> **HOW TO COMPLETE THIS TASK**
Find the lines below that contain the string "computer". Copy each one.

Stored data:

□ □ □ □ □

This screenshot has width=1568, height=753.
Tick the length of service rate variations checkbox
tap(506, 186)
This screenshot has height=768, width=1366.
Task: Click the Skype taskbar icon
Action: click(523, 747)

□ □ □ □ □

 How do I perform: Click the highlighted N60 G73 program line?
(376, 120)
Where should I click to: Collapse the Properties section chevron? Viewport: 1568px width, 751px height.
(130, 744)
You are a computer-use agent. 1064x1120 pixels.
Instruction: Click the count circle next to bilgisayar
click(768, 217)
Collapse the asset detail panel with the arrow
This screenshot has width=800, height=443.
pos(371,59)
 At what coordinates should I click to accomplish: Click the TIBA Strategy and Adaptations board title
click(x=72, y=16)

□ □ □ □ □

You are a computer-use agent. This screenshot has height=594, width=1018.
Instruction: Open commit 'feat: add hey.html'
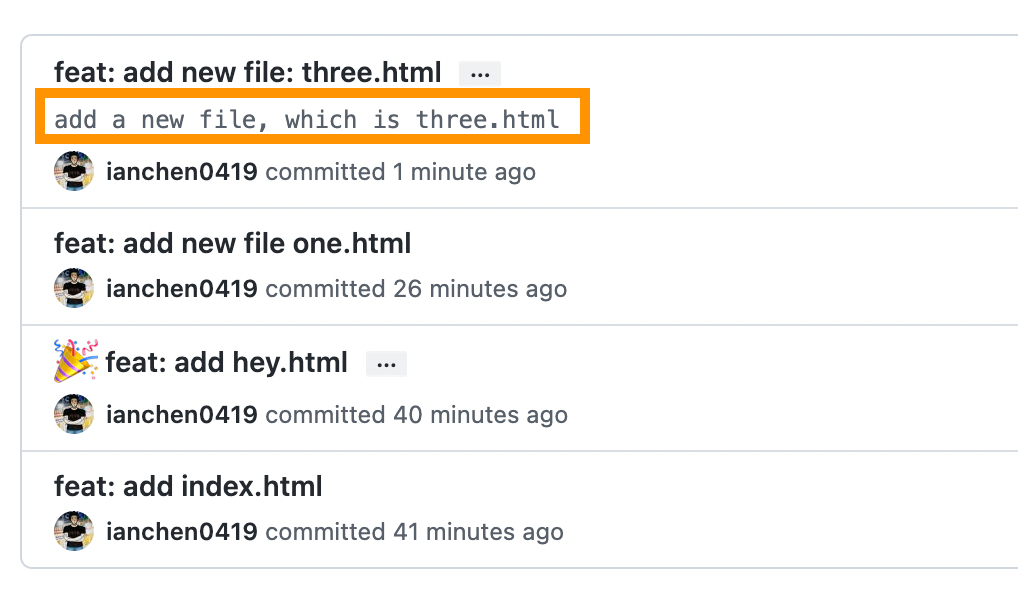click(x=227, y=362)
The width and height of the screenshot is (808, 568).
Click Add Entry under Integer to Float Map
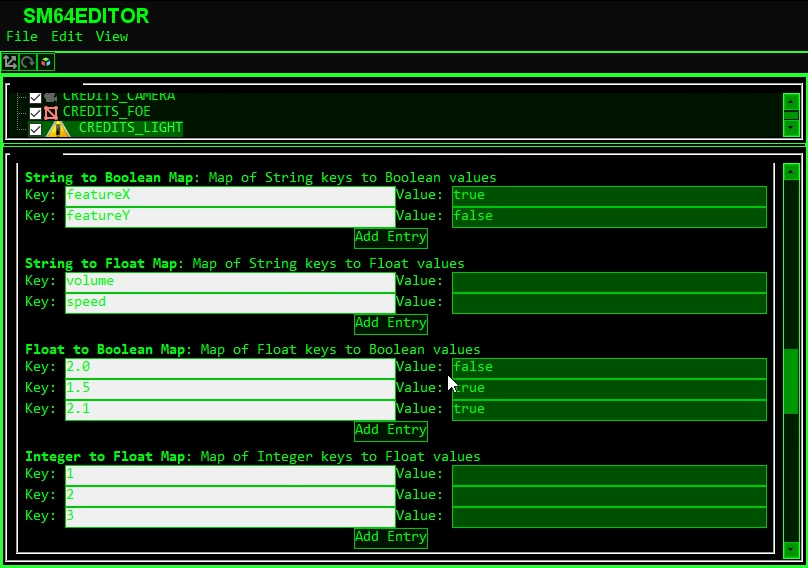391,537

□ □ □ □ □

> **RESPONSE BOX**
You are a computer-use agent. 1064x1120 pixels.
You are a computer-use agent. This screenshot has height=594, width=1018.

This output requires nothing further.